[Selected excerpt]
------
Shelby Foote wrote all of his books longhand (he thought it "monstrous to have something like a computer between me and my words") But he was able to send his pages off to a publisher for the hard work of keying it in. Seems like we have that extra step of "typesetting" internalized in our little blog industry, and that adds an extra step or two when we write drafts out in longhand. -
I don't take notes in longhand nor do I develop posts that way either. Doing so was too limiting and also created redundancy as I had to type it all again later. I have online copies of my notes that can be used in many ways. I make them in either a text editor or an offline blog editor and that's where I also develop them by fleshing them out, and editing.
If your are typing directly into a blog software editor and the site coughs or goes down you lose ALL the data that does not make it into the data center. I don't take this risk anymore because such is not the case when you use either a text editor or an offline blog editor. You can publish directly to your blog when you are ready and you always have a back-up of every post.
Here's a link to a review I did of free text editors onecoolsite.wordpress.com/2007/10/24/free-plain-text-editors/
onecoolsite.wordpress.com/2007/10/26/offline-blog-editors-reviews/
Here's another link to a review I did of free offline blog editors that you can write in and publish directly from to your blog onecoolsite.wordpress.com/2007/10/26/offline-blog-editors-reviews/
When I'm out and about I have tiny notebooks that I pick up cheap from liquidators. They fit in a pocket or purse so a scribble enough to have the gist in them.
------
[Set exercise 1]
Write out the passage on drafting blog posts from "Shelby Foote wrote" to "out, and editing.".
[Set exercise 2]
Summarize the passage on drafting blog posts in three sentences.
Work from the passage on drafting blog posts alone.
------
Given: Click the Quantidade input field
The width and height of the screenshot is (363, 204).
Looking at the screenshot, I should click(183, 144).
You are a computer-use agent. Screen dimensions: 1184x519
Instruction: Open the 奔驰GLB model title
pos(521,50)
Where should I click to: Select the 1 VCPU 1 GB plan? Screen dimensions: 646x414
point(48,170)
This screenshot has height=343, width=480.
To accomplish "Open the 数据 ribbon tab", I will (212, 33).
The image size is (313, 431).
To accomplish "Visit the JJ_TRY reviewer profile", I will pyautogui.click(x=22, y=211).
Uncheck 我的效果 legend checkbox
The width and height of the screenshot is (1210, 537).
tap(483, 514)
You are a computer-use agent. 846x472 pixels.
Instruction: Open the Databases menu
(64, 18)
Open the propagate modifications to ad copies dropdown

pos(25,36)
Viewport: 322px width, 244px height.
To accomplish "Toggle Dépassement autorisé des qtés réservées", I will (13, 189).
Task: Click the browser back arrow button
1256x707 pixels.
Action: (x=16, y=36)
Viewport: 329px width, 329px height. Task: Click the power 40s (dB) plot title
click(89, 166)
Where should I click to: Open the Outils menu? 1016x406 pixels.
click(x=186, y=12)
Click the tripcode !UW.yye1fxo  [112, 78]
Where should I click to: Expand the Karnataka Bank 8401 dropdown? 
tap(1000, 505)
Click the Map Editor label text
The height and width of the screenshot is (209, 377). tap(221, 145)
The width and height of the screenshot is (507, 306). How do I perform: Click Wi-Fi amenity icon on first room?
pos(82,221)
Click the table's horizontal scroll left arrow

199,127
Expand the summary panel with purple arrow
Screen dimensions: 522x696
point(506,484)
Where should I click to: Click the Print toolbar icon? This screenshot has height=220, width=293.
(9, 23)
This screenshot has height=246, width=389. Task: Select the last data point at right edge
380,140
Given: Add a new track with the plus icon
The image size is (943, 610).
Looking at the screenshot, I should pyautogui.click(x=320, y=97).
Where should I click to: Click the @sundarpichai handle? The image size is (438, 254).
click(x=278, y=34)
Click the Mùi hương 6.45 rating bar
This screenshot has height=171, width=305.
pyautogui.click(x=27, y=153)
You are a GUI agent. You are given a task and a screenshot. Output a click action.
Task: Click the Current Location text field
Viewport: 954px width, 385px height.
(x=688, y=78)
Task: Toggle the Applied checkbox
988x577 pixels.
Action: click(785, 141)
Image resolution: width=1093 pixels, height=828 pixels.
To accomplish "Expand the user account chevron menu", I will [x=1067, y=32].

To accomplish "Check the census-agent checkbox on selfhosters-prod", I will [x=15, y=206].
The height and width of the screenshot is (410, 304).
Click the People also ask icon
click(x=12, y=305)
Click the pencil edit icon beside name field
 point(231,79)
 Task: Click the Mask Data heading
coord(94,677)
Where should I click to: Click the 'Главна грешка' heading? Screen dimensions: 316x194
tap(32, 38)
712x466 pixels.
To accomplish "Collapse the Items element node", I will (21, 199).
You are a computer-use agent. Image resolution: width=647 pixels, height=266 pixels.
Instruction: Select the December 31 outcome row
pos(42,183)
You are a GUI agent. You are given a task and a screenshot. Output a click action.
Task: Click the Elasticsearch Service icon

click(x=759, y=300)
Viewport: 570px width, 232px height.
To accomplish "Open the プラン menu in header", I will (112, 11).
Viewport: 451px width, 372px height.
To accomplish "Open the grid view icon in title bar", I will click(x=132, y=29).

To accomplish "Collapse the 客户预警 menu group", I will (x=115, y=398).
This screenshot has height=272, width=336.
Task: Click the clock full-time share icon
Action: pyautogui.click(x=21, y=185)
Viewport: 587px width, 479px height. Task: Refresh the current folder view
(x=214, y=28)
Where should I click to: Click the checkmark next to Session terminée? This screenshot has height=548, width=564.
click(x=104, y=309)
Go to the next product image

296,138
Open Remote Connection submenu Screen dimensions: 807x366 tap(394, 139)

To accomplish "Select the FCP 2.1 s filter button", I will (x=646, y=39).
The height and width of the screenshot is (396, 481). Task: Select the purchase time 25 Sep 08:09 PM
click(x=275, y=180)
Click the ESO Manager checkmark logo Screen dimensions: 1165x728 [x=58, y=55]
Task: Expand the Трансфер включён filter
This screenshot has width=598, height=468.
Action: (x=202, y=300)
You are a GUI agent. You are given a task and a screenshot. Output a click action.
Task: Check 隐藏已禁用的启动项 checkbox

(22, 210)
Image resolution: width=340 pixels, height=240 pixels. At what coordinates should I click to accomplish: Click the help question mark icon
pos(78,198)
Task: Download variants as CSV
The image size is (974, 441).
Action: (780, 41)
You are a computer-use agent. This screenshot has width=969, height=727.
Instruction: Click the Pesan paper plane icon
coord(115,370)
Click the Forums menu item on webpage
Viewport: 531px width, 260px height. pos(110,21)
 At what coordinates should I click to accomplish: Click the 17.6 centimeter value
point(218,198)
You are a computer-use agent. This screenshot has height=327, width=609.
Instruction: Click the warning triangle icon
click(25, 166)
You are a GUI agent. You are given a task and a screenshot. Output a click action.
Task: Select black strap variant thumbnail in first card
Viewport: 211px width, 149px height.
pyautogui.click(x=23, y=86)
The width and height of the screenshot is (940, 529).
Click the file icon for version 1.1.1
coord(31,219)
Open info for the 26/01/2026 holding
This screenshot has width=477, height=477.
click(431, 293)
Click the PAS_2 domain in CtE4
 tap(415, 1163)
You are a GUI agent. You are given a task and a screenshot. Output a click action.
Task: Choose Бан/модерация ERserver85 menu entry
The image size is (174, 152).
------
[Full response 1]
Shelby Foote wrote all of his books longhand (he thought it "monstrous to have something like a computer between me and my words") But he was able to send his pages off to a publisher for the hard work of keying it in. Seems like we have that extra step of "typesetting" internalized in our little blog industry, and that adds an extra step or two when we write drafts out in longhand. -
I don't take notes in longhand nor do I develop posts that way either. Doing so was too limiting and also created redundancy as I had to type it all again later. I have online copies of my notes that can be used in many ways. I make them in either a text editor or an offline blog editor and that's where I also develop them by fleshing them out, and editing.

[Full response 2]
Shelby Foote wrote his books longhand and sent the pages to a publisher to be keyed in, but bloggers have to do that typing themselves, which adds steps to longhand drafts. One writer skips longhand for notes and posts as too limiting and redundant, and instead drafts and edits them in a text editor or an offline blog editor. That approach avoids losing work when a site goes down and keeps a backup of every post, while tiny pocket notebooks serve for jotting down the gist when the writer is out.